3. A district court's determination of spousal maintenance will not be overturned absent an abuse of the wide discretion accorded the district court. Erlandson v. Erlandson, 318 N.W.2d 36, 38 (Minn. 1982). Finding that the district court abused its discretion requires "a clearly erroneous conclusion that is against logic and the facts on record." Rutten, 347 N.W.2d at 50. While Minn. Stat. § 518.552 (1994) lists factors to be considered in determining the amount and duration of maintenance, the issue is basically the recipient's need balanced against the obligor's financial condition. Erlandson, 318 N.W.2d at 39-40. The district court must issue "sufficiently detailed findings of fact to demonstrate its consideration of all factors relevant to an award." Stich v. Stich, 435 N.W.2d 52, 53 (Minn. 1989).
Parks claims that the district court failed to make appropriate findings to support an award of maintenance. We disagree. A review of the findings of fact, conclusions of law, and order for judgment reveals sufficiently detailed findings to support the maintenance order. Minn. Stat. § 518.552, subd. 1. As to the amount and duration of the maintenance award, the district court properly considered all the relevant factors. Minn. Stat. § 518.552, subd. 2.
4. The allowance of attorney fees rests almost entirely in the district court's discretion. Solon v. Solon, 255 N.W.2d 395, 397 (Minn. 1977). The district court made appropriate findings regarding its award of attorney fees.
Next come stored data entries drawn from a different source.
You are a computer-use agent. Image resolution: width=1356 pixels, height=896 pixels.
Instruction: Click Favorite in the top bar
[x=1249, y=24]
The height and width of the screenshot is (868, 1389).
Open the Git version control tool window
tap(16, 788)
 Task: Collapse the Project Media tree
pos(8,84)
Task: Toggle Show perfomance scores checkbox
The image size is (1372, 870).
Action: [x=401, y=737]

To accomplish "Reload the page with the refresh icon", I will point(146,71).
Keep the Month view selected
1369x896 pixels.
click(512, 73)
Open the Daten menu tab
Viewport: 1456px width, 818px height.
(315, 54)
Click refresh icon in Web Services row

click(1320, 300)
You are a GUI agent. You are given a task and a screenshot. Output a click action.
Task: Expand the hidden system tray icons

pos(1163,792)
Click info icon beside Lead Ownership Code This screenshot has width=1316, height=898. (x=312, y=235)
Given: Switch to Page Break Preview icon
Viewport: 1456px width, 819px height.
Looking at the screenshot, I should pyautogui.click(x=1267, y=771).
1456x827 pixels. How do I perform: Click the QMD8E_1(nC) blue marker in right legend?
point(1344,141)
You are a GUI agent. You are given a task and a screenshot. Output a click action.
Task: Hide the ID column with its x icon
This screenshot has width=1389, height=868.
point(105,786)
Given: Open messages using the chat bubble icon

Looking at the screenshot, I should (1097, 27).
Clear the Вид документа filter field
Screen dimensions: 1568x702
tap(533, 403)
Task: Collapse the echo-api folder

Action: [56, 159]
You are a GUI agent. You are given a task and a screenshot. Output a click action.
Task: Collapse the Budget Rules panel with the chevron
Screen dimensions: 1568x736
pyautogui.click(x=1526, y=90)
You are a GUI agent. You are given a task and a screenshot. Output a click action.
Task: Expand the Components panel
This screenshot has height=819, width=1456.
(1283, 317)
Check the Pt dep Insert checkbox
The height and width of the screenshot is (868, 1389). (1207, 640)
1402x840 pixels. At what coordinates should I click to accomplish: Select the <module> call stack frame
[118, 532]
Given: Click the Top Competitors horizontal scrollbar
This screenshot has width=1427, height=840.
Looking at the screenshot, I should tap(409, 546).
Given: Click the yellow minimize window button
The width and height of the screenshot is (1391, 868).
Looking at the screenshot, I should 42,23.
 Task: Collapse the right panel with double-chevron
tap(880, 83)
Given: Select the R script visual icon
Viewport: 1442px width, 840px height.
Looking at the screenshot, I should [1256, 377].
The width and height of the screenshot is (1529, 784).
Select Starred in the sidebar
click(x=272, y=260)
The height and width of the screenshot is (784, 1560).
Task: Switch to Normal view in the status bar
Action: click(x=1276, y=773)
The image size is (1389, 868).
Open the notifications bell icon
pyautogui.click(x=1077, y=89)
Minn. Stat. § 518.14, subd. 1 (1994); Courey v. Courey, 524 N.W.2d 469, 473 (Minn. App. 1994) (order for attorney fees "must be accompanied by appropriate findings"). The district court did not abuse its discretion in the amount of attorney fees awarded.
Parks argues that he is entitled to a "setoff" against the award of attorney fees due to the district court's error in awarding him less that his share of the marital property. Attorney fees for the dissolution are not part of the marital estate. Filkins v. Filkins, 347 N.W.2d 526, 529 (Minn. App. 1984). And, as previously stated, the district court's division of the marital property was fair and equitable.